Господи, если ты есть, пожалуйста, помоги мне найти полтора рубля!
Именно полтора лишнего не просил, так скорее исполнится. Но денег на земле не было, и Толя бродил и бродил по улицам, тоскливо и долго, до самых сумерек. Он не боялся наказания бить его некому, отец на фронте, а мать жалела.
Домой пришел, когда уже начинало темнеть. Стоял в дверях, смотрел в пол.
Что, сынок? Не донес? Ничего, бывает. Бывает, и вошь залает. Умывайся да садись за стол, с утра ж не емши.
Сперва картоха без масла не лезла в рот, но скоро он разохотился и дочиста выскреб миску. На закуску мама дала полстакана простокваши. Сама не пила в то время она вдруг разлюбила молоко, только вздыхала и говорила, что цены на базаре кусаются как бешеные. Толя представлял, как рычат и кусаются цены раньше, до войны, это казалось смешным, но теперь думать об этом было совсем не весело. Даже на сытый желудок не весело, потому что голод все равно сидел внутри, просто временно спал, пока в довольном животе нежились картоха с простоквашей.

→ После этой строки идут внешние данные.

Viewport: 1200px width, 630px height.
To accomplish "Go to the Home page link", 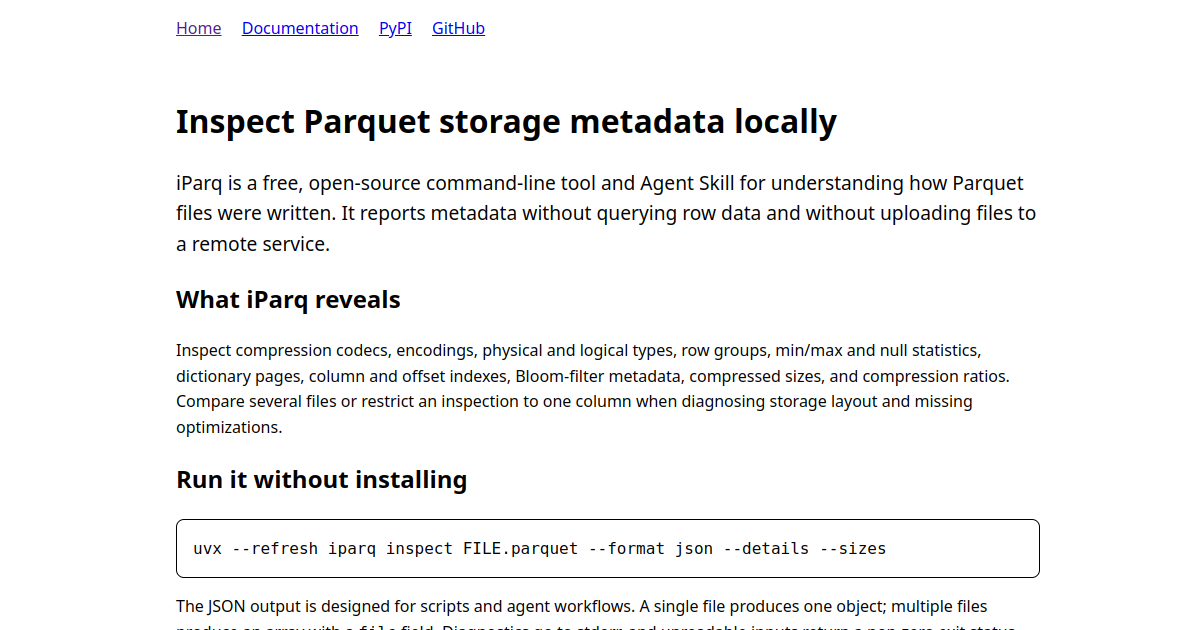I will click(198, 28).
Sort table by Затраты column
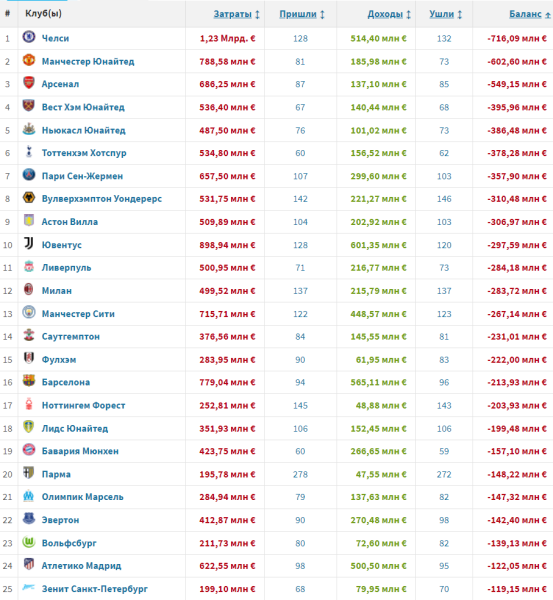553x600 pixels. [x=232, y=14]
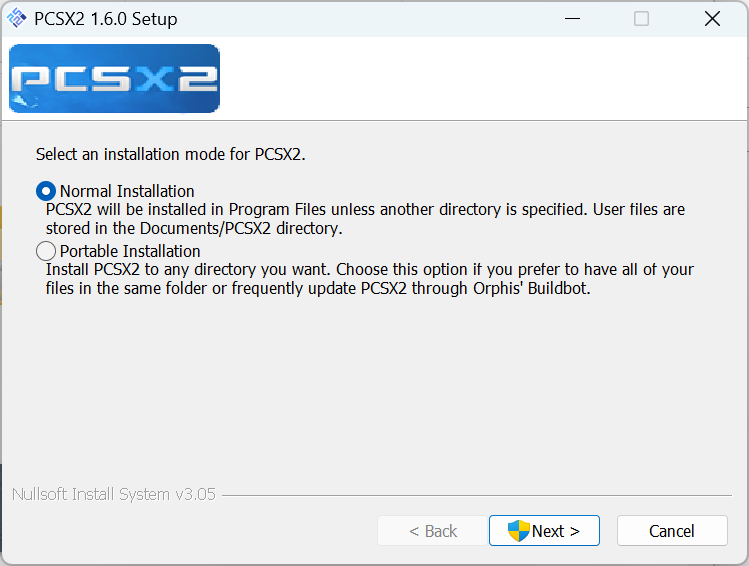Screen dimensions: 749x566
Task: Click the Select an installation mode heading
Action: click(x=171, y=154)
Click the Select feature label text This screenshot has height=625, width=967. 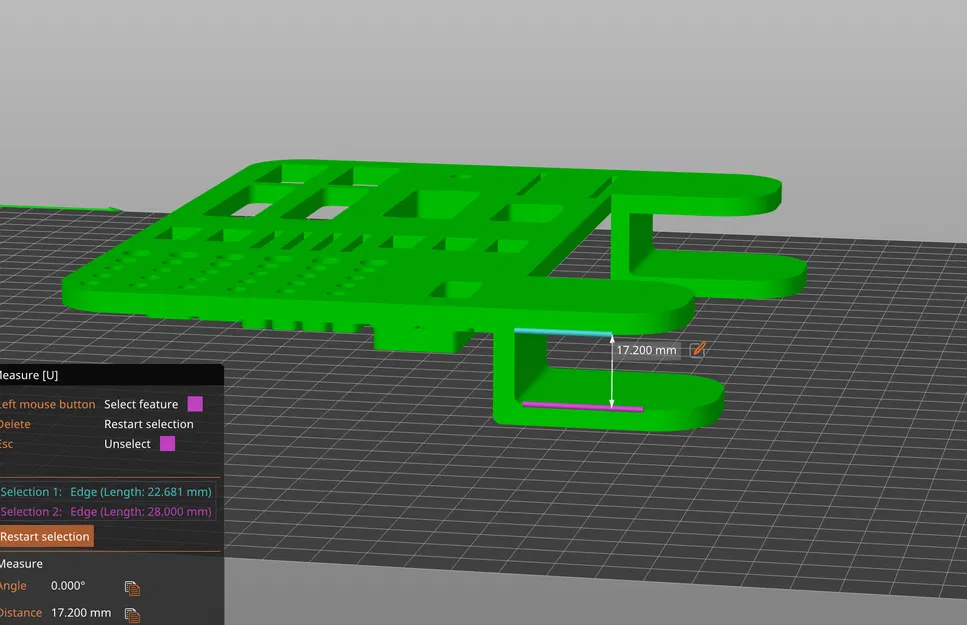coord(141,404)
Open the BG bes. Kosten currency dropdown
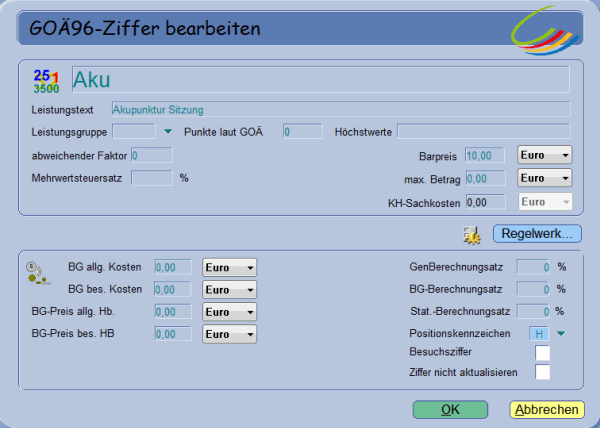The height and width of the screenshot is (428, 600). tap(229, 289)
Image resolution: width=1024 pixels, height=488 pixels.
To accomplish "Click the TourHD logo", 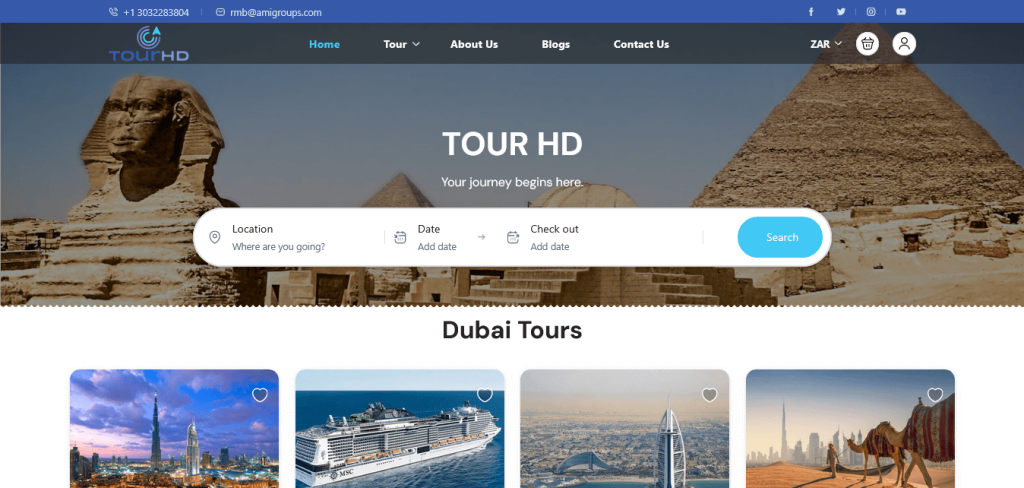I will click(x=148, y=44).
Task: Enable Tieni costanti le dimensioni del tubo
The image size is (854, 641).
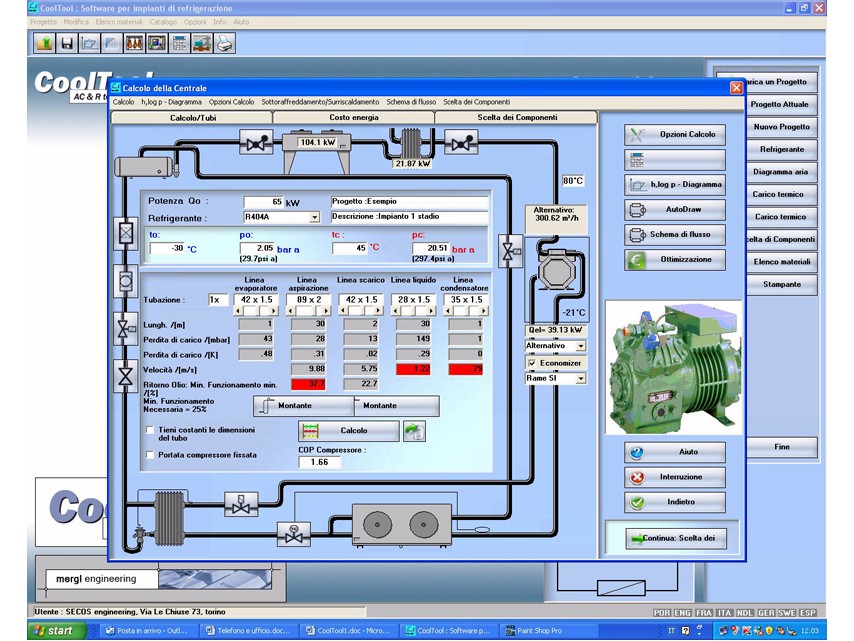Action: pos(150,430)
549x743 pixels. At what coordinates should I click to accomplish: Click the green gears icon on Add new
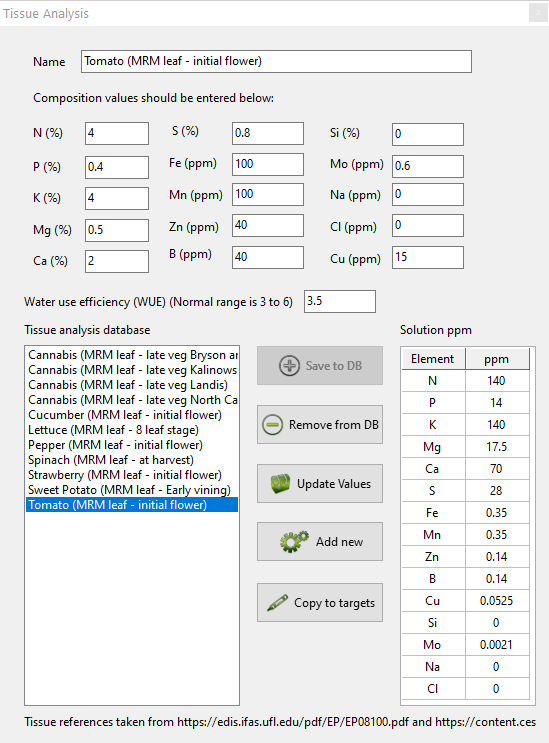click(x=294, y=542)
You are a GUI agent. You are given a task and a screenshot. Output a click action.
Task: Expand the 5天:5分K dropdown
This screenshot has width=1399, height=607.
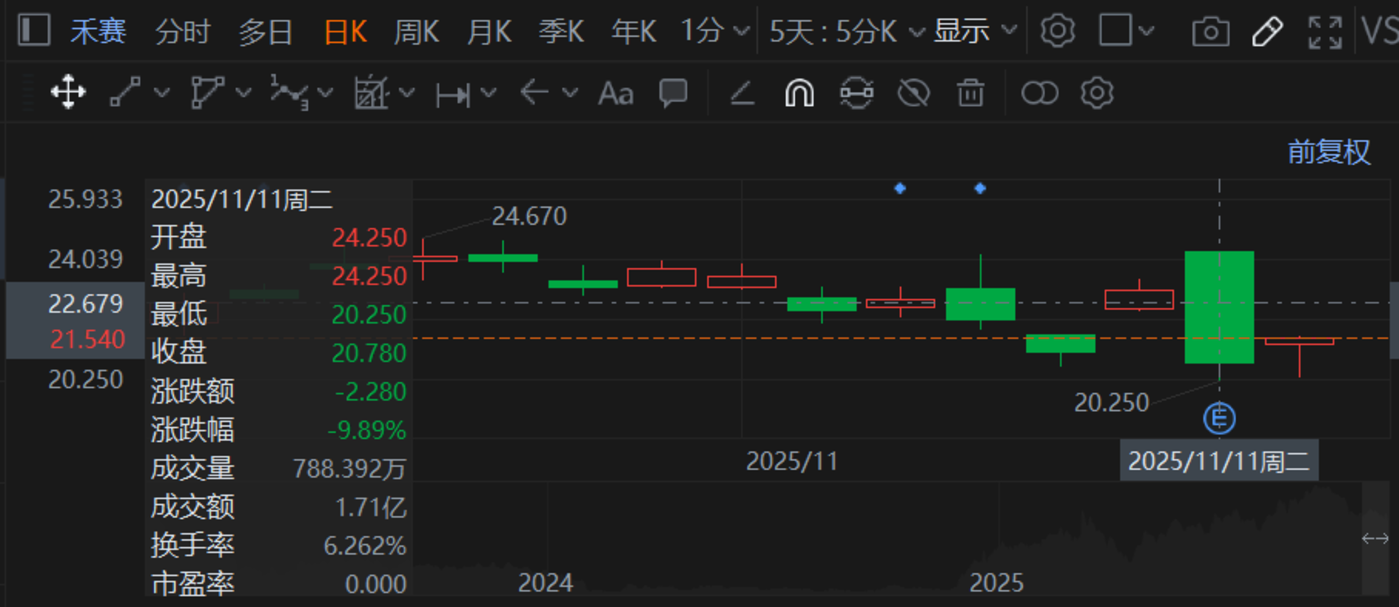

Вечером мать покопалась в шкафу, повздыхала и уложила в кошелку лучшее довоенное платье. Проснулся Толя рано, но матери не было ушла на рынок. Сколько раз говорил, чтоб не ходила без него! Уже было попала в облаву, хорошо он тогда сумел ее вывести через заднюю стенку скорняжной лавки, там доски можно раздвинуть и вылезть, если кто не очень большой. Он знал все входы и выходы, с мальчишками облазил в районе каждый закуток.
Умываться не стал, все равно мать перед обедом заставит мыть руки, лицо и уши. Ладно лицо и руки, но уши зачем? Они и так чистые. На столе под полотенцем лежал завтрак горбушка черного хлеба, посыпанная солью. Хотел сразу не съедать, растянуть на подольше, но хлеб кончился, еще когда Толя переходил двор. Он вышел на пустую улицу, побежал в сторону базара. На полдороге встретил соседку, она шла и подвывала на ходу, платок съехал на сторону, узел волос распустился, космы свисали по плечам. Увидела Толю, заголосила громче. Он еле смог разобрать, что на рынке облава, забрали всех, кроме стариков и калек. Забрали, оцепили и повели на вокзал а там уже стоят вагоны.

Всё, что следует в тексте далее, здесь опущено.